__Exercise instructions__
1. In the thread on uvicorn child processes dying, how much RAM does the first poster's machine have?
2. Do these statements agree with the thread on uvicorn child processes dying? Answer yes or no for each, and quote the words from the thread that decide it.
(a) One poster began seeing the problem after updating from version 0.27.0 to 0.34.0.
(b) The problem also occurs when only a single worker is used.
(c) The reported host runs uvicorn 0.34.0 with CPython 3.11.
3. Proceed with the thread on uvicorn child processes dying, picking up after its last post.

__Passage to read__

++++++++

I've also experienced a similar behavior, but in my case, the child process doesn't die on startup. When a request is received, it fetches a lot of data from a database to process it. As soon as the machine RAM exceeds 4-5GB, the child process dies. Now my machine's RAM is 64GB and when I was testing, there was no other request to cause RAM congestion.

However, I noticed that if I run it in a single worker mode, it does not happen.

Here's the issue link I posted https://stackoverflow.com/questions/79311202/fastapi-child-process-gets-killed-even-with-enough-unused-ram-and-cpu-left-in-th?noredirect=1#comment139857620_79311202

sriramr98 avatar Dec 30 '24 10:12 sriramr98

I updated from version 0.27.0 to 0.34.0 and started experimenting this same issues with FastAPI

Ricardonacif avatar Jan 03 '25 14:01 Ricardonacif

I assume the ping pong protocol to figure out if child is alive is probably buggy and is killing healthy child processes.

threading.Thread is used to always pong, but that won't exactly work due to GIL. So if you're starting a big process that has a lot of imports, that will not allow this ponging loop to run.

Or, if you're loading/parsing a lot of data into memory (and not using multiprocessing but threading or just normal asyncio) it's possible this ponging loop won't run.

vjeranc avatar Feb 18 '25 10:02 vjeranc

Hello, I also have been impacted by this issue. My API interface is Flask API. but I created the convert to be handled as an asgi interface.

when I set the workers to more than 1, it would be killed automatically

I have received so many log like this.

INFO:     Waiting for child process [23]
INFO:     Child process [23] died

But it's fine when I set the worker only 1.

Host Version

lsb_release -a
No LSB modules are available.
Distributor ID:	Ubuntu
Description:	Ubuntu 22.04.5 LTS
Release:	22.04
Codename:	jammy

Uvicorn Version

 uvicorn --version
Running uvicorn 0.34.0 with CPython 3.10.12 on Linux

restuhaqza avatar Mar 09 '25 08:03 restuhaqza

It means that the polling thread did not start when the process was spawned. Uvicorn main process kills the child if it does not pong to its ping. That's the log you're seeing. Child did not die, it just did not yet start the thread that is always ponging.

It might be the case that it takes more than 5 seconds for your child to spawn. If instead of spawn, fork is used, this would be a non-issue in cases where your Python imports are slow.

vjeranc avatar Mar 09 '25 11:03 vjeranc

same error even on latest version

Rajrup-TransEV avatar Mar 10 '25 10:03 Rajrup-TransEV

same here.

++++++++

__Data segment__

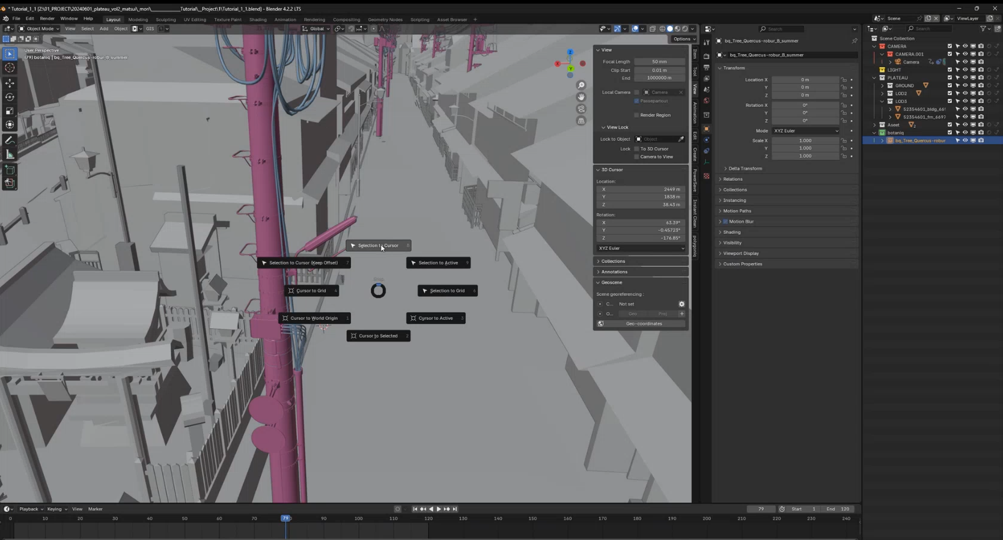Screen dimensions: 1003x540
Task: Hide the GROUND object via eye icon
Action: (965, 86)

++++++++

__Results for each task__
1. 64GB.

2.
(a) Yes: "I updated from version 0.27.0 to 0.34.0 and started experimenting this same issues with FastAPI"
(b) No: "if I run it in a single worker mode, it does not happen."
(c) No: "Running uvicorn 0.34.0 with CPython 3.10.12 on Linux"

3.
I encountered issues running my FastAPI project using different versions of Uvicorn within a Docker container. Details are as follows:

  1. Environment

    • FastAPI version: 0.115.6
    • Python version: 3.12-alpine
    • Running in Docker
  2. Issue with uvicorn <= 0.29.0 When I use Uvicorn versions <= 0.29.0, the process gets permanently stuck at the following log message with no more output:

2024/12/16 11:44:36.354     INFO: [uvicorn.error] Uvicorn running on http://0.0.0.0:8000 (Press CTRL+C to quit)  
2024/12/16 11:44:36.354     INFO: [uvicorn.error] Started parent process [1]  
  1. Issue with uvicorn >= 0.30.0 (including the latest version 0.34.0) With newer versions of Uvicorn, the process starts, but the child processes keep dying repeatedly:
2024/12/16 12:20:06.593     INFO: [uvicorn.error] Uvicorn running on http://0.0.0.0:8000 (Press CTRL+C to quit)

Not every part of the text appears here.